Paramount Pictures and director Jeff Fowler called on VFX studio MPC to bring a fully-CGI Sonic to life in the new feature film Sonic the Hedgehog 2, which has brought in more than $170M since its early April release. Picking up a year after the events of the first movie, Sonic is eager to prove that he has what it takes to be a true hero. His test comes under fire when Dr. Robotnik returns with a new partner, Knuckles, in search of a mystical emerald that has the power to destroy civilizations. Sonic teams up with his own sidekick, Tails, and together they embark on a globe-trotting journey to find the emerald before it falls into the wrong hands.
MPC VFX supervisors Matt Jacobs and Etienne Daigle, alongside VFX producer Hayden White, led a global team of 1,300 artists, creatives, technologists and support staff, to complete over 1,400 shots for the film. The studio’s main areas of work revolved around Sonic himself, as well as Knuckles and Tails. The team also worked on many environments and explosive scenes, including a snowboard chase in the mountains of Siberia. Additional credits include fight scenes between Sonic and Knuckles, mystical temple environments, a giant Death Egg Robot, and a host of prop assets, including drones, Buzzbomb robots and spaceships.
Having worked on the first film, MPC was well acquainted with the Sonic universe and the design of the character himself. However, with the introduction of several new characters and expanded environments in this storyline, the studio’s challenge was to stay true to the canons of the game and what fans have come to love while building on a larger universe and story.

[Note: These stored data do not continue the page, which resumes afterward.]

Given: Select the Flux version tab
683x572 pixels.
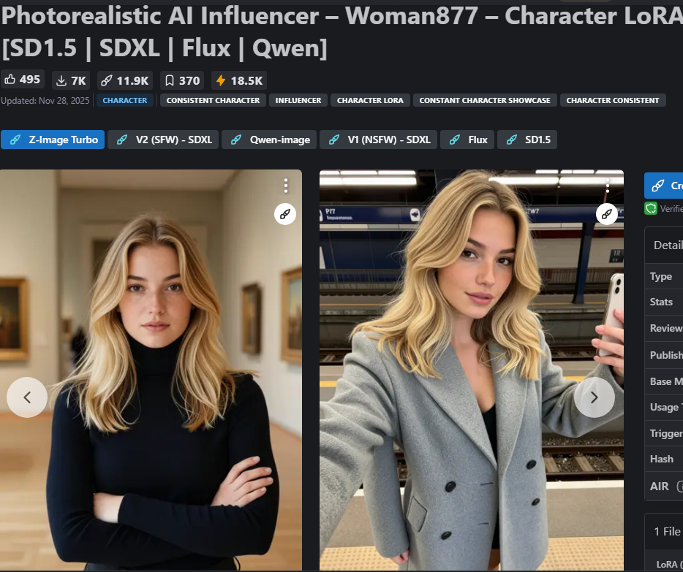Looking at the screenshot, I should (467, 140).
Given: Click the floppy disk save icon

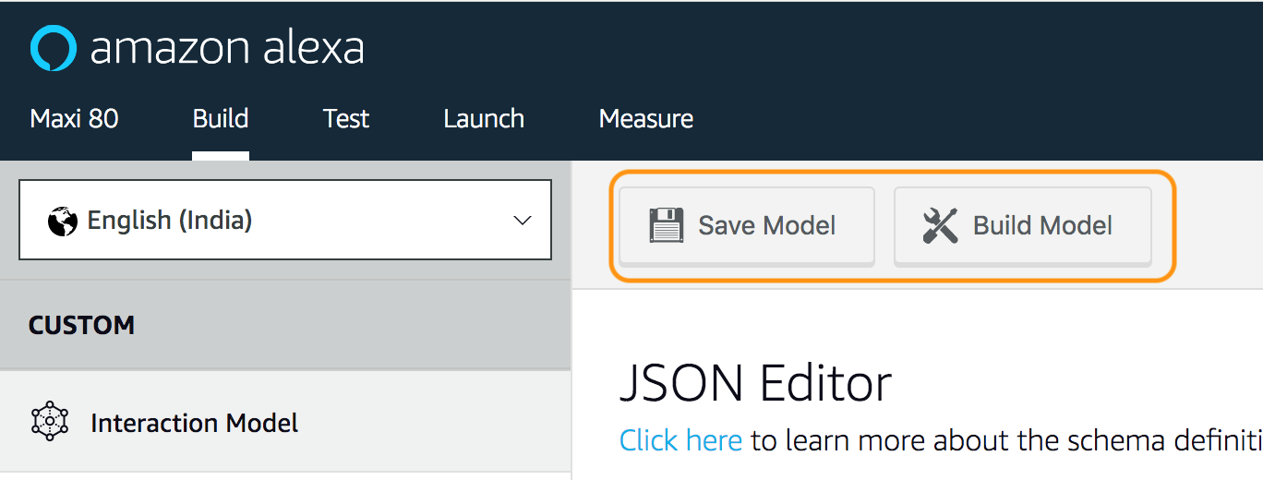Looking at the screenshot, I should click(x=667, y=225).
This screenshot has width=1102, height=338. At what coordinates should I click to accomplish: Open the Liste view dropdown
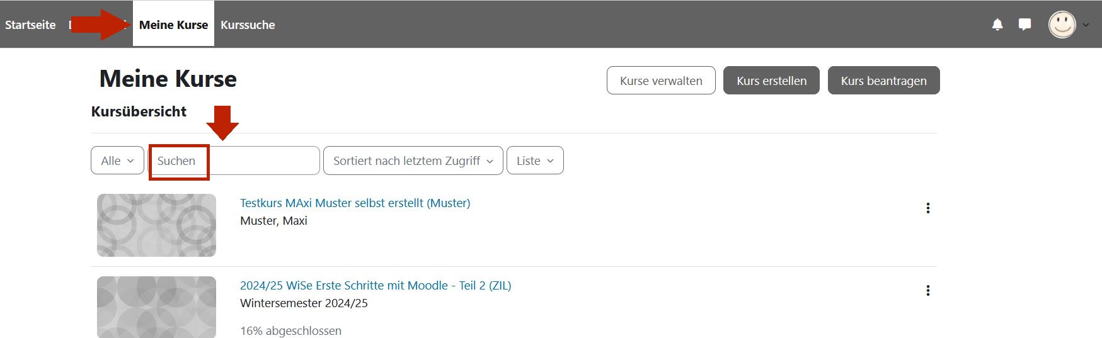pyautogui.click(x=534, y=161)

“Having come from an animation background himself, director Jeff Fowler was extremely passionate about the performance aspects of the work,” recalls VFX supervisor Matt Jacobs. “Eric Guaglione, MPC’s animation director on the show, did a great job taking Jeff’s direction and guiding the team of animators to craft the amazing performances – and blistering speeds - you see throughout the movie.”
Working in collaboration with the MPC Character Lab, the team was also tasked with the exciting prospect of bringing to life well-known characters of Knuckles and Tails. Created in the same animation design language as Sonic and using what they learned from the first movie, the team worked on an array of sequences and bespoke looks throughout the storyline, including VFX-heavy battles.

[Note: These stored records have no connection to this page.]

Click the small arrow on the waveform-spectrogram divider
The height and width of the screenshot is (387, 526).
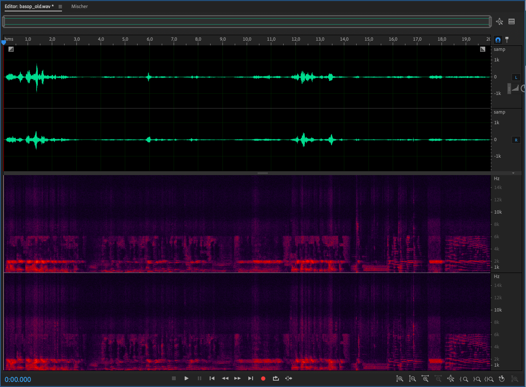513,173
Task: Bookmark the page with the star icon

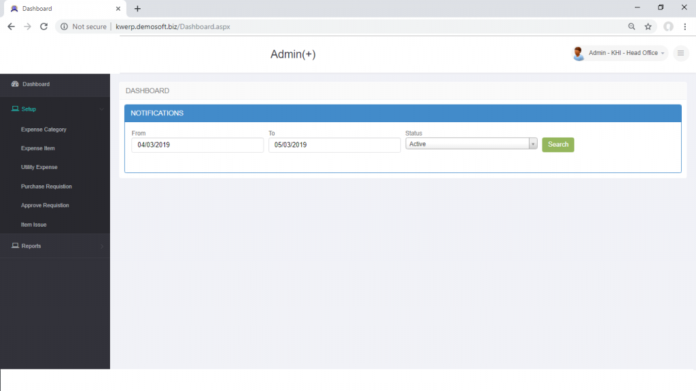Action: 648,26
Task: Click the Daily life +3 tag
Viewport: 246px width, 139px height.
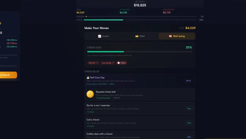Action: point(93,63)
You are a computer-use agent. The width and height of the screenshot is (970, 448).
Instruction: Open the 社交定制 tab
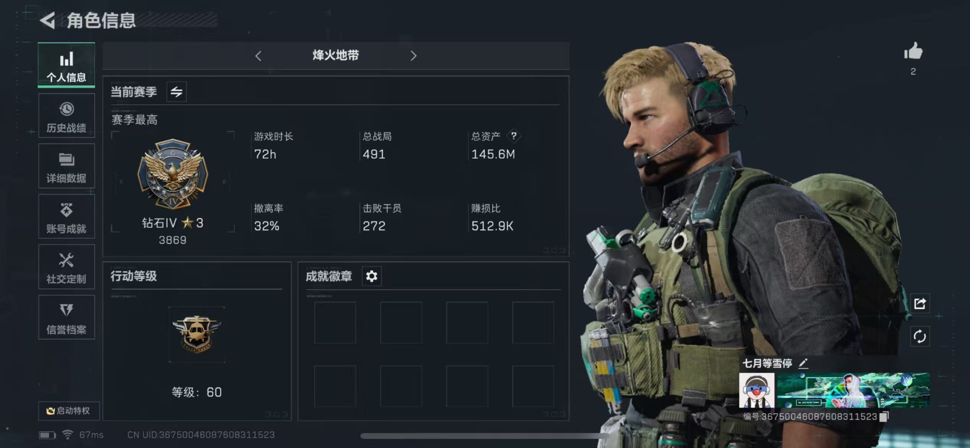66,267
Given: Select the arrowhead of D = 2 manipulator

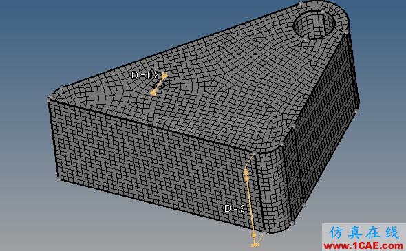Looking at the screenshot, I should point(246,171).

Another significant challenge for the MPC team was in crafting the giant Death Egg Robot towards the end of the movie. Here, Dr. Robotnik uses his powers to destroy his surrounding environment to create a giant robot resembling himself and attack Sonic. Working again in collaboration with MPC’s Character Lab, the team referenced the original video-game designs as a base, but stylized and animated it to function in real-world photography.
“As iconic as the characters were in the movie, the team was ‘parallelly superpowered’ with artists heavily ideating on how to craft multiple environments and FX,” says Jacobs.
The Owl Temple and Emerald Chamber were two of the most exciting challenges for the team.
“Our environments team had several huge tasks on their hands, but these were the two environments that relied most heavily on taking concept art and turning it into our sets,” Jacobs continues. “There was less to draw on from direct scans and photographs, so these were much more of an empirical approach to the creative challenge.”
The Technicolor Creative Studio network of studios has been a proactive partner for the film franchise, with additional marketing materials being delivered by advertising VFX studio The Mill, who teamed up with McDonald’s to advertise Sonic the Hedgehog-themed Happy Meals.
Also contributing visual effects for the film was Dneg, which completed work on more than 185 shots across four different sequences. Dneg brought to life a missile-shooting robot, as well as elaborate Rube Goldberg traps, an shockwave blasting away from the world, and an entire world composed of mushrooms.
VFX supervisor Kunal Ghosh Dastider says Dneg got involved with Sonic the Hedgehog 2 back in October 2021, and was faced with a tight delivery schedule of just six months.
“The big challenge for Dneg was to create two massive environments that needed lots of detail to give scale and depth,” Dastider explains. “Both of the environments were completely opposite! One was an organic mushroom planet and the other was a hard surface interior of a robot head. We used Houdini and Clarisse to procedurally scatter all the little details, like mushrooms, plants and rocks, as well as in the case of the mechanical head interior - lots of bolts, panels, etc. For all this work, we needed to be able to place some strategically bigger pieces to break up the look of environments. We would then adjust the procedural scatter accordingly. We did the layout of the environment in Autodesk Maya, where we could quickly see where we needed to fill the gaps for different angles. Then we would send it back to Clarisse to light and render out all the different layers for compositing in Nuke, where we massaged it all together with the plate photography and added the lensing details, defocus and cherries on top.”